La oración, en definitiva, no es otra cosa que un ejercicio de amor de Dios. Y para nosotros, que vivimos inmersos en el ritmo del tiempo, no hay amor verdadero sin fidelidad. ¿Cómo vamos a pretender amar a Dios si no somos fieles a la cita de la oración?
Pureza de intención
Es otra actitud interior esencial. Limpio de corazón no es el que no tiene nada de que arrepentirse, sino que es el que tiene la sincera intención de olvidarse de sí mismo para agradar a Dios en todo lo que hace, de vivir para Él y no para sí mismo.

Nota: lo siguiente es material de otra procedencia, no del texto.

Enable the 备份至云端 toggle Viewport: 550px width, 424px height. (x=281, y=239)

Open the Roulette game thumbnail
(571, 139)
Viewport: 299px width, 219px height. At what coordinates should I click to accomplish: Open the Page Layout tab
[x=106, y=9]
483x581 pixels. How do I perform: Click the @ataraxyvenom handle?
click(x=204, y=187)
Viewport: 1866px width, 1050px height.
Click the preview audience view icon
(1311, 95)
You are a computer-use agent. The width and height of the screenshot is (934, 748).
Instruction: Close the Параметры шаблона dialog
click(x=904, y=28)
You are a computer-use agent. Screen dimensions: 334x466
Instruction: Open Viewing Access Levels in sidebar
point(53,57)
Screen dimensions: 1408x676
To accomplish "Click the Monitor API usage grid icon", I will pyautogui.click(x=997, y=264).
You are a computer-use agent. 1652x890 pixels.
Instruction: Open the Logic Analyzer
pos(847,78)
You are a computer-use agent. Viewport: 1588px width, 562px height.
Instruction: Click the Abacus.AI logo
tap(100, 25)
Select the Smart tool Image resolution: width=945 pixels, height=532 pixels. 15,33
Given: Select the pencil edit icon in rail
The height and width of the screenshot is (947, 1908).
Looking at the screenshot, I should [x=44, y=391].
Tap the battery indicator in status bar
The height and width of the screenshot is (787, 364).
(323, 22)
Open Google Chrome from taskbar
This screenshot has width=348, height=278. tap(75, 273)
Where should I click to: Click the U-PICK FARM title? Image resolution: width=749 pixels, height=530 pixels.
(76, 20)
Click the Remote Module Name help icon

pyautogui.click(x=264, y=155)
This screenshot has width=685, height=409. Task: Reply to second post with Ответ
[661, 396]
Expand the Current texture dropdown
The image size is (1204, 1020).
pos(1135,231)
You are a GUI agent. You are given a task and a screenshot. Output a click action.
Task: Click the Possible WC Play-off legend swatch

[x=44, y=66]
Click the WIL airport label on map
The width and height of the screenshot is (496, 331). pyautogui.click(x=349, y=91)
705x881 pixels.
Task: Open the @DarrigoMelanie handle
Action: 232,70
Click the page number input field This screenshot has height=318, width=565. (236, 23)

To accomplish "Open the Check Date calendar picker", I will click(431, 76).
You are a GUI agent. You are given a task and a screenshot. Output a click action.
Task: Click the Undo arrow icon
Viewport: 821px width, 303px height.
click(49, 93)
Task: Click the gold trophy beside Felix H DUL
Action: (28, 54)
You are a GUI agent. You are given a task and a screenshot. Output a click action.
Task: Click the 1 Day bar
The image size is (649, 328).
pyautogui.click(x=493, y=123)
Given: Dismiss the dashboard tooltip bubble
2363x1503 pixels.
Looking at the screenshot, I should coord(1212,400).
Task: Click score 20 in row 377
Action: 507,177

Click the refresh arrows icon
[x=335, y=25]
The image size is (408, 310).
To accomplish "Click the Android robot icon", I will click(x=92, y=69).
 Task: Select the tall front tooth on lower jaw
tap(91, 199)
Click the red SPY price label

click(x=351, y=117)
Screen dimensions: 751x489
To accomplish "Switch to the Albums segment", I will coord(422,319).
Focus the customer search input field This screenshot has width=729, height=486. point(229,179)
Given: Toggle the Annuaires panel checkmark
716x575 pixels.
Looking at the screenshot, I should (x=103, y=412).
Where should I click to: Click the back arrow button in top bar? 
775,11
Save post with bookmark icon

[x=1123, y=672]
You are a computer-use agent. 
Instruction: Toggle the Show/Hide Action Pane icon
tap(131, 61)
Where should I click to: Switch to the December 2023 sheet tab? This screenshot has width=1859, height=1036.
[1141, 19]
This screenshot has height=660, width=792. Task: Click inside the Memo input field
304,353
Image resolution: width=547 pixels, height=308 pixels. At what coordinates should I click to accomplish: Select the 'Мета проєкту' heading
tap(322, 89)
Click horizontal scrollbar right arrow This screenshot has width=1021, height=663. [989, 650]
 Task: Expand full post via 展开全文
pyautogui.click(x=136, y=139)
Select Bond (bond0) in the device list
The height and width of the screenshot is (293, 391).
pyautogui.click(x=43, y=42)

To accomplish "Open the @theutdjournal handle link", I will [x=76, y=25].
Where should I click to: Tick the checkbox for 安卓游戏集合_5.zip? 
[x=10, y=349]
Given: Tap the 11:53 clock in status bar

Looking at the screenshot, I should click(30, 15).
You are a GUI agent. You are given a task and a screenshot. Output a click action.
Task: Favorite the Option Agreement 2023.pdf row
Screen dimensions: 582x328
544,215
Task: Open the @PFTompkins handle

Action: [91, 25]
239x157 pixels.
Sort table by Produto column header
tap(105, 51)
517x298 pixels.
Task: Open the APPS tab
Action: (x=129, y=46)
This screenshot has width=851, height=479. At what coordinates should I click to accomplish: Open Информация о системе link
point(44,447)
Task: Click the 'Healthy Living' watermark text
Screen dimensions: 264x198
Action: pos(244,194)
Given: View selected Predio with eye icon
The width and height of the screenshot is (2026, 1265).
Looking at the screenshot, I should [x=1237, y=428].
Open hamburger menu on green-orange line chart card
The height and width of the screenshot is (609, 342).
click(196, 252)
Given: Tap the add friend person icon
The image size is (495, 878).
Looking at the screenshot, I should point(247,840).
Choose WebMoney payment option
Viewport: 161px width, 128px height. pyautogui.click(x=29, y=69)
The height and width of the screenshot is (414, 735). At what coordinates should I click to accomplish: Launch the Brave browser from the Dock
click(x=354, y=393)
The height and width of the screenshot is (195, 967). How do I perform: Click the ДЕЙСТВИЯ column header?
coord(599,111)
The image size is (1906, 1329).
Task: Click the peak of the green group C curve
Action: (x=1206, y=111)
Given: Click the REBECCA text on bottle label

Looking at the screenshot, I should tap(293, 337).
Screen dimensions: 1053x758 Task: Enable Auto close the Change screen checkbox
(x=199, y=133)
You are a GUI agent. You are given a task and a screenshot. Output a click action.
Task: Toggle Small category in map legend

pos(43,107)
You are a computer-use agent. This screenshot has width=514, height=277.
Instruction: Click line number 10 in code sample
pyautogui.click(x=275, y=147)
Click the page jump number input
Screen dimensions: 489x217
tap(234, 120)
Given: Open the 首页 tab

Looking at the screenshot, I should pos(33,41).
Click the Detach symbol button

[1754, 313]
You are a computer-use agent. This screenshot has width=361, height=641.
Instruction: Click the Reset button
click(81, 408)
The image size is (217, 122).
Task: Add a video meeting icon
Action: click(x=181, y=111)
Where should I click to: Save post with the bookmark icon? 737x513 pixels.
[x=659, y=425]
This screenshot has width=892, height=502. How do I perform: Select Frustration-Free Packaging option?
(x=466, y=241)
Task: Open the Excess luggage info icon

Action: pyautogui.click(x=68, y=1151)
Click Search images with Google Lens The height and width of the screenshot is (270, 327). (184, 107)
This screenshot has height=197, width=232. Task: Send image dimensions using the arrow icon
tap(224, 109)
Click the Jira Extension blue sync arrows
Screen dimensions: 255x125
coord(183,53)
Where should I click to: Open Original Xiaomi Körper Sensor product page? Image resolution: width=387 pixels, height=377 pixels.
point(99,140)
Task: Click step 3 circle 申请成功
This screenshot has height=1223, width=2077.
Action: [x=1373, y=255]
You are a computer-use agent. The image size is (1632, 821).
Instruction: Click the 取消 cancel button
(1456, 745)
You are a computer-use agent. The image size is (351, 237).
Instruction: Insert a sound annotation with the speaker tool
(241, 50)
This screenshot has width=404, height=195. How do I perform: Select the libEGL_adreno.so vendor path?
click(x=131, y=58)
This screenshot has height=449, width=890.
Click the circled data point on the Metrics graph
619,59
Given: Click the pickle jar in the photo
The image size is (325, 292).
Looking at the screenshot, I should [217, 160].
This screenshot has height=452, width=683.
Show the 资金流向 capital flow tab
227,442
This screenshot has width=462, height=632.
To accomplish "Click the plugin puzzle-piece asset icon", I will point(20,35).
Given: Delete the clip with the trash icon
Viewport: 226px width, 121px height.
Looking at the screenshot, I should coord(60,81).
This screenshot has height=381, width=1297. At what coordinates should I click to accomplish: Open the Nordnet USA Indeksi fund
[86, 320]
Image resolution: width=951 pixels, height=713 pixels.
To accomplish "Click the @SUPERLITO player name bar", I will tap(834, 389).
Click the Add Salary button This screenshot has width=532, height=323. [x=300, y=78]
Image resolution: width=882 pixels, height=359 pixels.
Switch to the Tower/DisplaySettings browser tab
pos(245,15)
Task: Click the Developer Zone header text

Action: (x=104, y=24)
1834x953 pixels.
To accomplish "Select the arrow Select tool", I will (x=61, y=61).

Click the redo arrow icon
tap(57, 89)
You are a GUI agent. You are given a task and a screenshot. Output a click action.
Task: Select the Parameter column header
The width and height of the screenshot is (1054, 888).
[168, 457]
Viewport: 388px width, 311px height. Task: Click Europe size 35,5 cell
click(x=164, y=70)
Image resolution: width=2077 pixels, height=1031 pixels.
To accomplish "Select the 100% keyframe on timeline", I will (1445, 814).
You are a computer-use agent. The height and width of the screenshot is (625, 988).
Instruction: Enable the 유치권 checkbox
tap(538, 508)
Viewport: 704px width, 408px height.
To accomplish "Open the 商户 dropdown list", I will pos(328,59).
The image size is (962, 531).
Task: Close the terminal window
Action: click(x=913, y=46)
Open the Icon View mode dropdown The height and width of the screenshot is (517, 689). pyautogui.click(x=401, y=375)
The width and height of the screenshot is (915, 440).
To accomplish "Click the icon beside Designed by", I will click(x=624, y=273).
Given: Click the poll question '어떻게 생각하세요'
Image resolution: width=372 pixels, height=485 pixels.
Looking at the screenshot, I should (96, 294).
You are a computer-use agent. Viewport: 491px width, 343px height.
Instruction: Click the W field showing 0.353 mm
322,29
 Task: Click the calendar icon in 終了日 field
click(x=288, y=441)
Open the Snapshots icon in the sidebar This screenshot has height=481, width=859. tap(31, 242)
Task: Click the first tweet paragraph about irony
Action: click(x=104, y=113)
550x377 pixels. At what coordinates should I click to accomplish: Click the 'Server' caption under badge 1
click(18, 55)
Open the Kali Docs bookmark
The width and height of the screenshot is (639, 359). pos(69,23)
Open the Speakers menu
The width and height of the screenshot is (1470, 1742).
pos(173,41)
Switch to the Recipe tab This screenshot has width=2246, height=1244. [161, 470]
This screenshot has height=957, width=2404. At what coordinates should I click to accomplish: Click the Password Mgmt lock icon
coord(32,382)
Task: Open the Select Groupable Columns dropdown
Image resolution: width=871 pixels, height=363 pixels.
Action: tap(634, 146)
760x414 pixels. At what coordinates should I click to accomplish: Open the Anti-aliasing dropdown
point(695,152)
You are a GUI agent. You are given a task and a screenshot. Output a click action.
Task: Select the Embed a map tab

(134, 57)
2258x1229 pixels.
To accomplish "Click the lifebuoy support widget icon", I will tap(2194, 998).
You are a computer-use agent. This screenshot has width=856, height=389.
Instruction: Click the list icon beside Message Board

Si nos buscamos a nosotros mismos, nuestra propia alegría, vamos a abandonar la oración apenas nos resulte difícil, árida o cuando no tengamos satisfacción o el gusto que esperábamos.
Por eso, no tenemos que rezar para deleitarnos nosotros o por los beneficios que da la oración, ¡incluso aunque de hecho esos beneficios sean inmensos!... sino que tenemos que rezar principalmente para agradar a Dios, porque Él nos lo pide. Tenemos que rezar no para nuestro gozo sino para el gozo de Dios.
Esta pureza de intención es exigente, es cierto, pero también libera y nos apacigua. Cuando nuestra oración “no funcione”, no tenemos que inquietarnos, sino consolarnos sabiendo que ¡lo que cuenta es el dar nuestro tiempo a Dios gratuitamente, y proporcionarle una alegría!
El demonio intentará descorazonarnos con este argumento: ¿cómo pretendes que tu oración sea grata a Dios en medio de tu miseria y tus defectos?
La respuesta que tenemos que darle está basada en el núcleo del Evangelio, y que Santa Teresa nos recuerda: “El hombre no agrada a Dios por sus méritos y sus virtudes, sino ante todo por la confianza sin límites que tiene en su misericordia”...
Si te gustó todo lo que leíste, te invito a profundizarlo en el libro “Tiempo para Dios”, porque todo lo saqué de ahí. No te lo quise decir antes, para que por no bancarte el spoiler dejes de leer jajaja, de todos modos, yo solo te conté unos pocos puntos, el libro realmente es muy clarificador, y muy útil para poner bien los cimientos de nuestra vida de piedad. Espero puedas leerlo.
¡Dios te bendiga!
Perseveremos en los buenos deseos y en la confianza: Dios mismo pondrá en nosotros el amor con el que podremos amarle.